▶ _Задание_
Продолжите текст о тюрьмах и числе заключённых, начав сразу после его последнего предложения.

▶ _Отрывок текста_
• • •

КОЛИЧЕСТВО ЗАКЛЮЧЕННЫХ – УРОВЕНЬ БЕСЧЕЛОВЕЧНОСТИ?

 

Что общего между Бангладеш и Исландией, Словенией и Японией, США и Республикой Беларусь? Это вопрос для «знатоков» или потенциальных миллионеров из телевизионных шоу-викторин. Каждая из перечисленных пар сильно, порой полярно расходится в национальных, политических, культурных, экономических и других особенностях. Сходятся в одном: по относительному (на сто тысяч населения) количеству заключенных (ОКЗ) они соседи в тюремном списке.

Мне могут напомнить про условия содержания в тюрьмах. Да, если измерять уровень бесчеловечности в тюрьмах по обеспеченности физиологических потребностей, по средствам, которые тратит казна на одного заключенного и т.п., между Исландией и Бангладеш, США и Беларусью –  пропасть. Но как человек сидевший (6 лет советских лагерей), беседовавший с арестантами и бывшими арестантами нескольких десятков стран, должен сказать: в минимально обеспеченных условиях для выживания (не освенцимо-гулаговских:) самим человеком уровень боли и страданий в тюрьме чаще всего измеряется нравственными, моральными, душевными муками.

Я бы не променял свою полуголодную алтайскую зону на камеру в столичной американской тюрьме (округ Колумбия), где на завтрак –  горячий кофе, а на обед – жареные куры и охлажденный апельсиновый сок. Там арестанты должны годами жить как рыбы в аквариуме: за стеклянной стеной по помосту «и день, и ночь шагают часовые», а ссоры и конфликты между заключенными гасятся с помощью пуль, начиненных снотворным (такими усыпляют диких зверей). Здесь никуда не скрыться: ни от глаз сокамерников, ни от глаз надзирателей. А есть в Америке и тюрьмы пострашнее: там ты заживо погребен в камере-склепе.

• • •

▶ _Извлечённые данные_
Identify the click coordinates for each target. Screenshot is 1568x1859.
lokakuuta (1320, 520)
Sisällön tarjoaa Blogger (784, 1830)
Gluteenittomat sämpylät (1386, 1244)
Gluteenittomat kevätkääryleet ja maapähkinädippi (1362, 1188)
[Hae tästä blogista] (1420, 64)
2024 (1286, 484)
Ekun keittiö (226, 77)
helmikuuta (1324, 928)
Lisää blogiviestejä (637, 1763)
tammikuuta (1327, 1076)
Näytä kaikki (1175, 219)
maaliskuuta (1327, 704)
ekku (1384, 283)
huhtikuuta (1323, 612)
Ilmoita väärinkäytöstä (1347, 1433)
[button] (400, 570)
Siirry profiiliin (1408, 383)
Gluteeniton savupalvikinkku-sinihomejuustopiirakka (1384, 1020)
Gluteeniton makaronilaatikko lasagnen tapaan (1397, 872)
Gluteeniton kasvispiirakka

• • •

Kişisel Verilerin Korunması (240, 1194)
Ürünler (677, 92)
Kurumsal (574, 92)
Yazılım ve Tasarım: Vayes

• • •

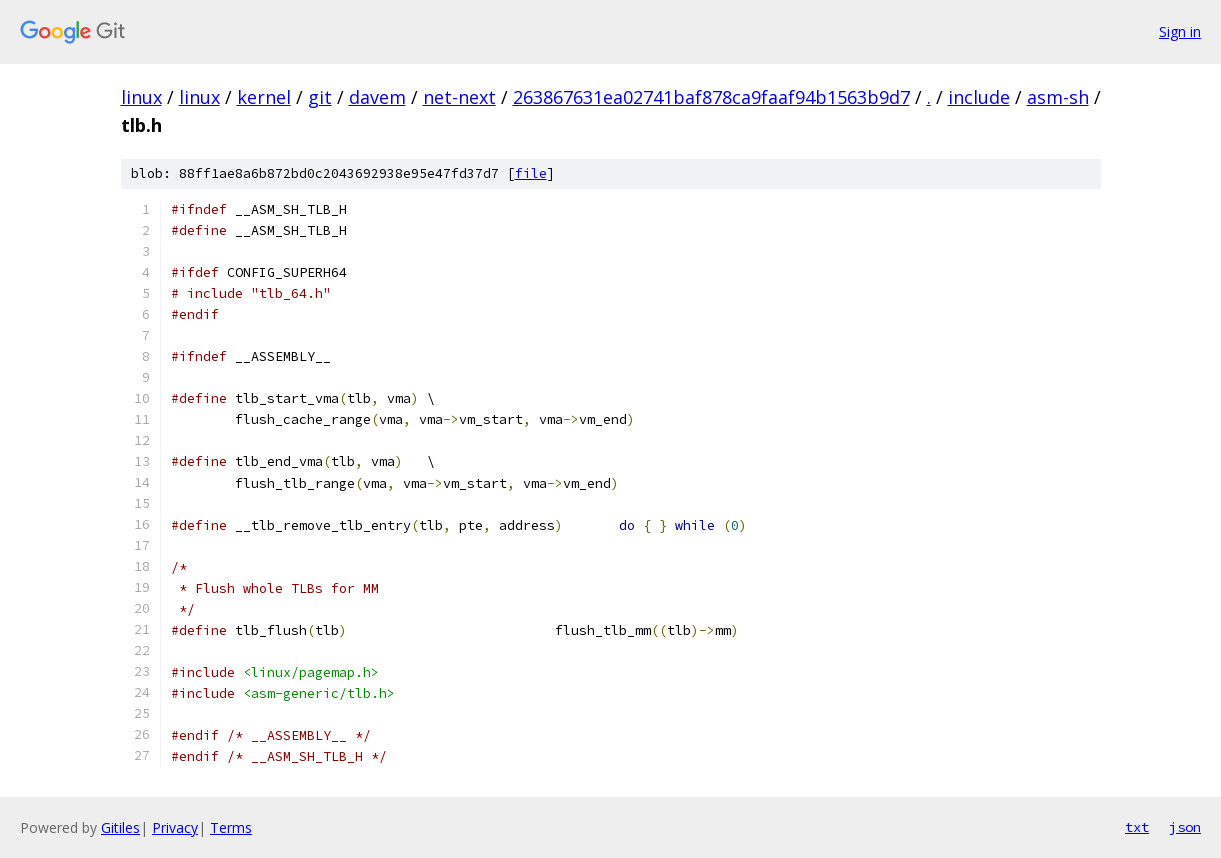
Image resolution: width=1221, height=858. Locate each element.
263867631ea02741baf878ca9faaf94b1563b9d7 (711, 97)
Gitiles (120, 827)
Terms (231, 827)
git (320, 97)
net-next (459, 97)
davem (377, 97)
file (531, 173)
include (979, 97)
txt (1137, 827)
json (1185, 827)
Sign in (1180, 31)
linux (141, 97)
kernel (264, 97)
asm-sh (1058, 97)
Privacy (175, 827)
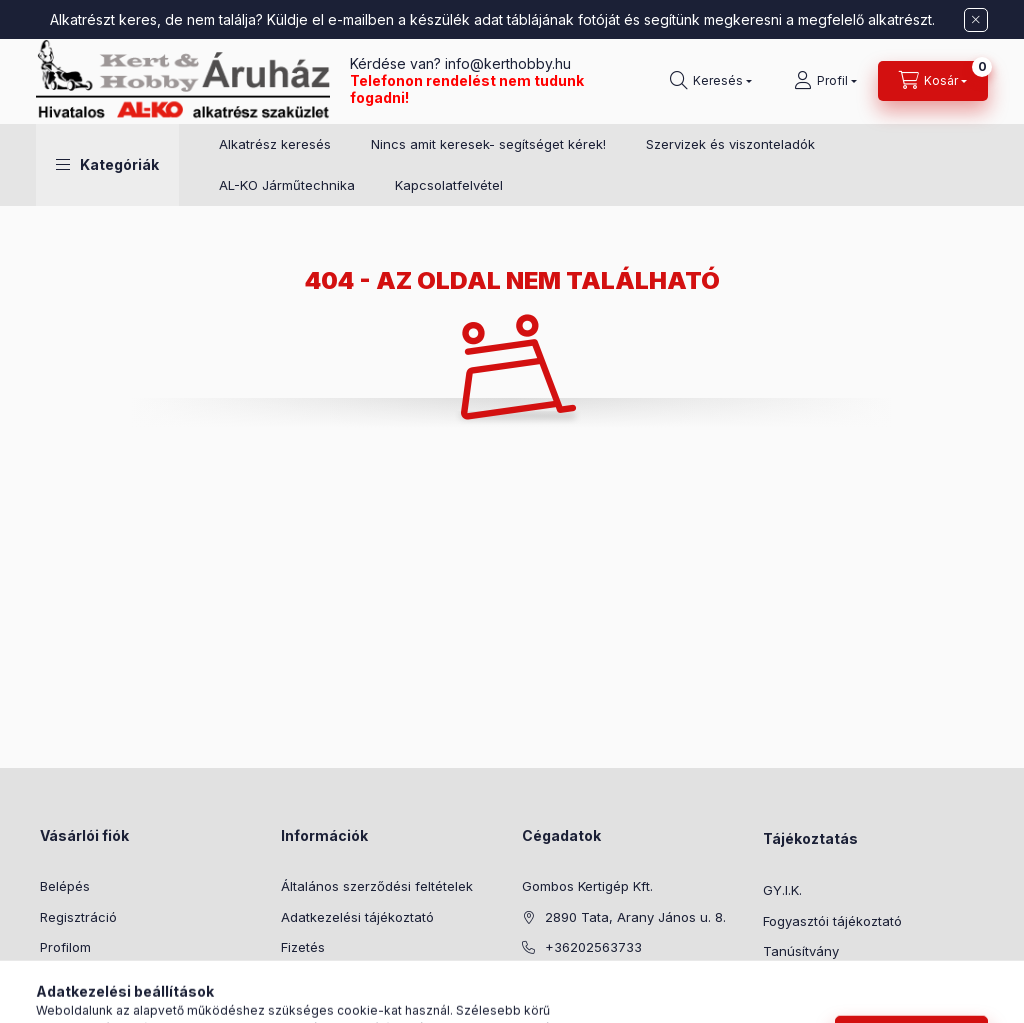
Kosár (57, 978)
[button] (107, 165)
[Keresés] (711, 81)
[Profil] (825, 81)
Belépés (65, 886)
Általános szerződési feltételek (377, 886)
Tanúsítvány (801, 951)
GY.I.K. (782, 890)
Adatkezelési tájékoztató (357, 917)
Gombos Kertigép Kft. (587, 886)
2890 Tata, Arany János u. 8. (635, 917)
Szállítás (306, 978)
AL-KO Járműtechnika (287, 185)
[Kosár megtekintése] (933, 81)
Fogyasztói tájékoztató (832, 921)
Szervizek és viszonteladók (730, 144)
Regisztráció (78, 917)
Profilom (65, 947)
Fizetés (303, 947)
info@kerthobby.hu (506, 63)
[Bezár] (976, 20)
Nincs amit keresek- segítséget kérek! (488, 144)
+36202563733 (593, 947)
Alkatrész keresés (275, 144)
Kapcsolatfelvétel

• • •

▶ _Ответ_
В алтайской зоне у меня, как и у других арестантов, был свой «балок», где можно было укрыться одному, а в первые полчаса рабочего дня, «за утренним чаем» «менты» тебя не потревожат – себе дороже. Да и обыкновения в российских зонах сильнее формальных порядков. В одной из самых благоустроенных (из тех, что я видел) швейцарских тюрем, надзиратели с немецкой педантичностью доводят до исступления тюремным «орднунгом» (порядком) заключенных арабов, албанцев и прочих инородцев (этнических швейцарцев там почти не встретишь). У наших арестантов это называется «змейским прессом». Кстати, уровень самоубийств в открытых тюрьмах Швейцарии выше, чем в классических (их там почему-то называют каторжными). Объясняют это тем, что реальную тюремную решетку морально перенести легче, чем стену, которую ты сам должен выстроить в своей голове. Так что не бывает хороших тюрем.

Поэтому в показатели, по которым можно судить об уровне бесчеловечности в той или иной стране, я бы включил относительное количество смертных казней и заключенных: после смерти лишение свободы –  самый жестокий вид наказания. И здесь Республика Беларусь (ОКЗ – 505) окажется чуть человечней своего тюремного соседа – США (ОКЗ – 710).